• **About this task**
From the line holding "The image size is (537, 376)." to the final line of the entries, set down each line exactly, including both, and nothing more.

※

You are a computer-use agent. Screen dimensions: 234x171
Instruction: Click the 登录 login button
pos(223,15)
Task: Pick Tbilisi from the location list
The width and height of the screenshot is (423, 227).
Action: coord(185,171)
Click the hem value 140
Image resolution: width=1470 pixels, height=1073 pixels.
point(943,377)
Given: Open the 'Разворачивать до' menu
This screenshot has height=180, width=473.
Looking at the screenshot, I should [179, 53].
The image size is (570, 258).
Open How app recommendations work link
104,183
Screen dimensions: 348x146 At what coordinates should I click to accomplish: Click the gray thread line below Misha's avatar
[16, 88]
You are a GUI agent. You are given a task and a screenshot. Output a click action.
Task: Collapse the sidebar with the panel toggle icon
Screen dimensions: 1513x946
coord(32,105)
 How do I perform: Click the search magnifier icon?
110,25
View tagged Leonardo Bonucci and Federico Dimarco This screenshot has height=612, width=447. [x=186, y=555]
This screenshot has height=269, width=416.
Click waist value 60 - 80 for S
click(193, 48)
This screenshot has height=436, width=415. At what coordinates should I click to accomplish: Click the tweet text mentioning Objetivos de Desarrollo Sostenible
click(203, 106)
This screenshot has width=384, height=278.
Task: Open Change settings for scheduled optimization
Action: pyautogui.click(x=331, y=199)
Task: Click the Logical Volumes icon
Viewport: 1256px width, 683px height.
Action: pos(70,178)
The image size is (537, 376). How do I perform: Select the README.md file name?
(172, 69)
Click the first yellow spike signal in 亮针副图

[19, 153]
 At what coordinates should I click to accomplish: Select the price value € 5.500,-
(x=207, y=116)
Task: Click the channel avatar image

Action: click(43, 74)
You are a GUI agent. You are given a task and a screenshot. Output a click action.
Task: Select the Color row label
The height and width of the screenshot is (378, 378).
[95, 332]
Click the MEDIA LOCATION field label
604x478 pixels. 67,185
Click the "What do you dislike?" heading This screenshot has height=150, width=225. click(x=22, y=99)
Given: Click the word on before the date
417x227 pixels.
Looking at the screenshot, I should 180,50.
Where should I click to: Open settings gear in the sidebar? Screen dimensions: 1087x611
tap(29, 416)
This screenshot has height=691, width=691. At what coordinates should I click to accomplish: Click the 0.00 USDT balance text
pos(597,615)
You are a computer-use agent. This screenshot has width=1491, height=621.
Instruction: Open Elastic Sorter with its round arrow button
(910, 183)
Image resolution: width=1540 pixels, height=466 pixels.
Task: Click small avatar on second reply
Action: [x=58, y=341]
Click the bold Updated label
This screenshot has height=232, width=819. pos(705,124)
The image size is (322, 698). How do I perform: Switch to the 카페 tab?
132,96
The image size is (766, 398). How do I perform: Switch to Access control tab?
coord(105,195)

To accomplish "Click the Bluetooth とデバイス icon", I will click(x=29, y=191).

※

• **The answer**
The image size is (537, 376). How do I perform: Select the README.md file name?
(172, 69)
Click the first yellow spike signal in 亮针副图

[19, 153]
 At what coordinates should I click to accomplish: Select the price value € 5.500,-
(x=207, y=116)
Task: Click the channel avatar image

Action: click(43, 74)
You are a GUI agent. You are given a task and a screenshot. Output a click action.
Task: Select the Color row label
The height and width of the screenshot is (378, 378).
[95, 332]
Click the MEDIA LOCATION field label
604x478 pixels. 67,185
Click the "What do you dislike?" heading This screenshot has height=150, width=225. click(x=22, y=99)
Given: Click the word on before the date
417x227 pixels.
Looking at the screenshot, I should 180,50.
Where should I click to: Open settings gear in the sidebar? Screen dimensions: 1087x611
tap(29, 416)
This screenshot has height=691, width=691. At what coordinates should I click to accomplish: Click the 0.00 USDT balance text
pos(597,615)
You are a computer-use agent. This screenshot has width=1491, height=621.
Instruction: Open Elastic Sorter with its round arrow button
(910, 183)
Image resolution: width=1540 pixels, height=466 pixels.
Task: Click small avatar on second reply
Action: [x=58, y=341]
Click the bold Updated label
This screenshot has height=232, width=819. pos(705,124)
The image size is (322, 698). How do I perform: Switch to the 카페 tab?
132,96
The image size is (766, 398). How do I perform: Switch to Access control tab?
coord(105,195)

To accomplish "Click the Bluetooth とデバイス icon", I will click(x=29, y=191).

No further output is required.